=== Record set ===
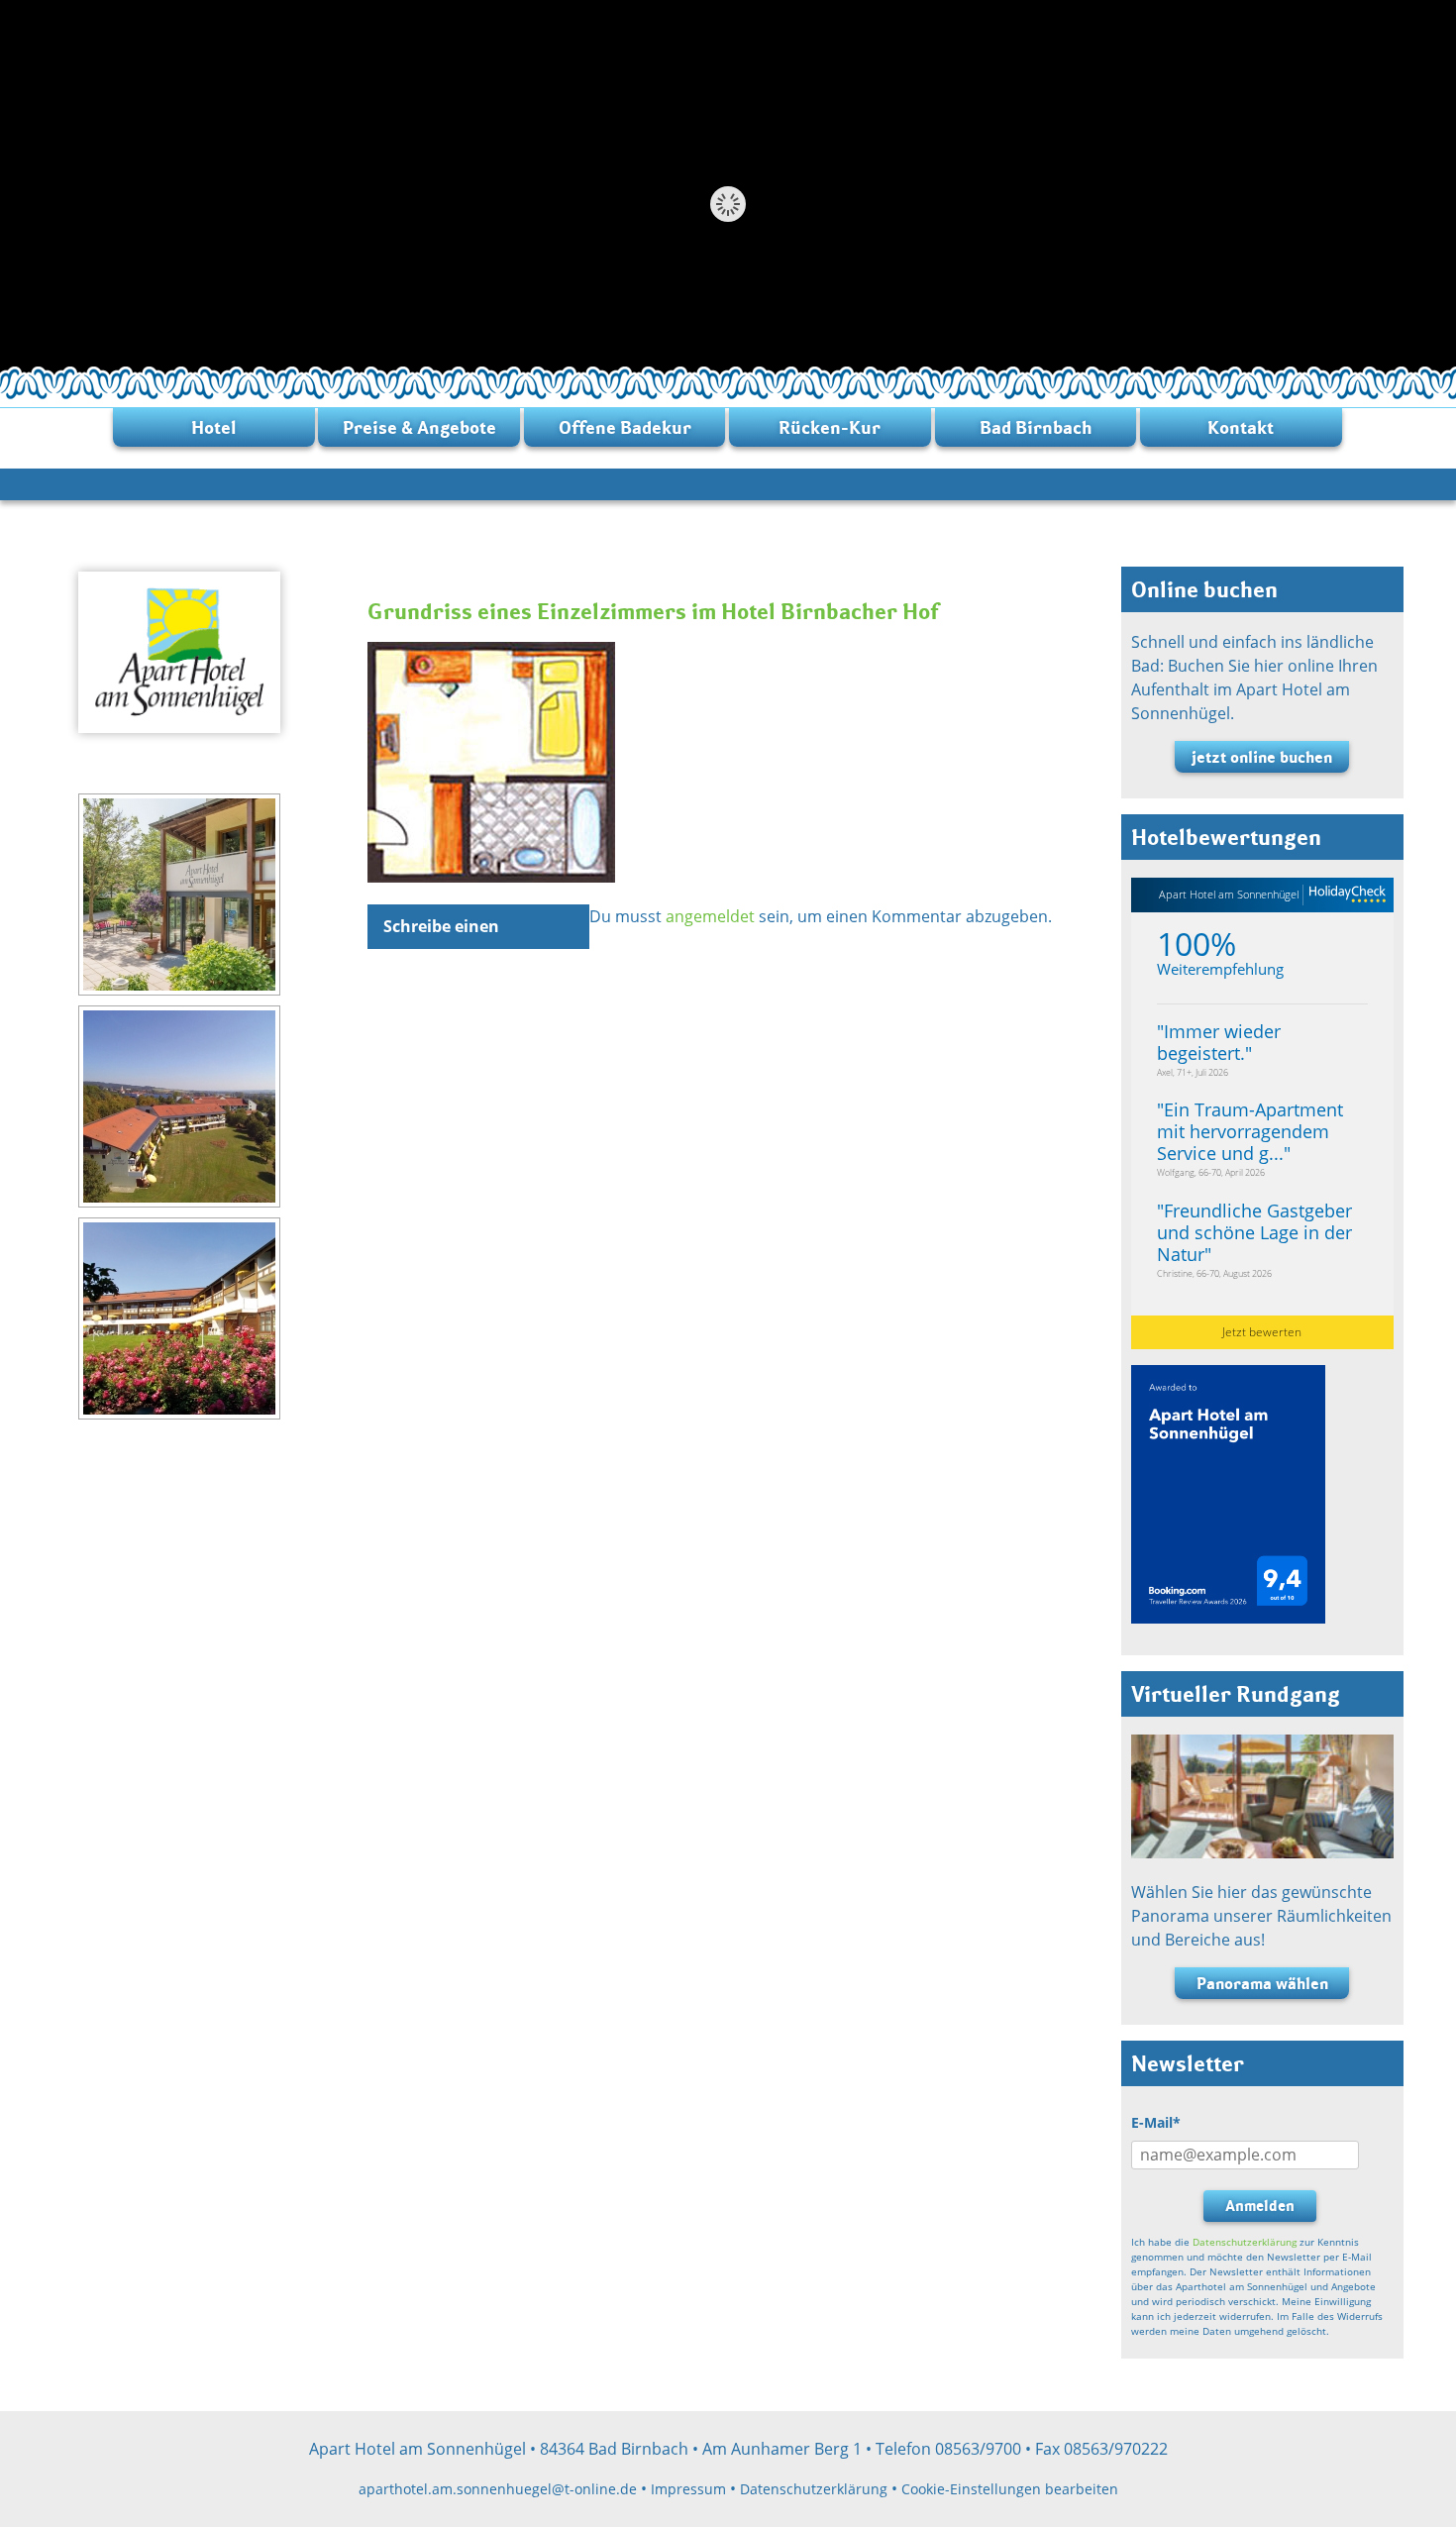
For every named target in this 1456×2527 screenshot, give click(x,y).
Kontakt (1240, 427)
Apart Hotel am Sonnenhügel (1229, 894)
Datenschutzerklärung (1245, 2242)
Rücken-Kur (830, 427)
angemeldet (710, 916)
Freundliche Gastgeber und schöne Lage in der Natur (1254, 1232)
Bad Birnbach (1036, 427)
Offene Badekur (625, 427)
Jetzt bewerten (1261, 1331)
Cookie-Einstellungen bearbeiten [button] (1009, 2488)
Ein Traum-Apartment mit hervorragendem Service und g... (1250, 1131)
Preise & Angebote (419, 427)
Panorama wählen (1262, 1983)
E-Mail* (1156, 2122)
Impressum (688, 2488)
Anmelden (1260, 2205)
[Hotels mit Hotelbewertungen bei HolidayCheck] (1344, 895)
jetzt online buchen (1262, 757)
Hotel (214, 427)
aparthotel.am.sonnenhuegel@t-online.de (498, 2488)
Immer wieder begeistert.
===
| Exercise objective |
Nothing from before the line containing "E-Mail* (1156, 2122)" should appear; copy that line and each one after it through the last line of the entries, exactly.

| Written response |
E-Mail* (1156, 2122)
Impressum (688, 2488)
Anmelden (1260, 2205)
[Hotels mit Hotelbewertungen bei HolidayCheck] (1344, 895)
jetzt online buchen (1262, 757)
Hotel (214, 427)
aparthotel.am.sonnenhuegel@t-online.de (498, 2488)
Immer wieder begeistert.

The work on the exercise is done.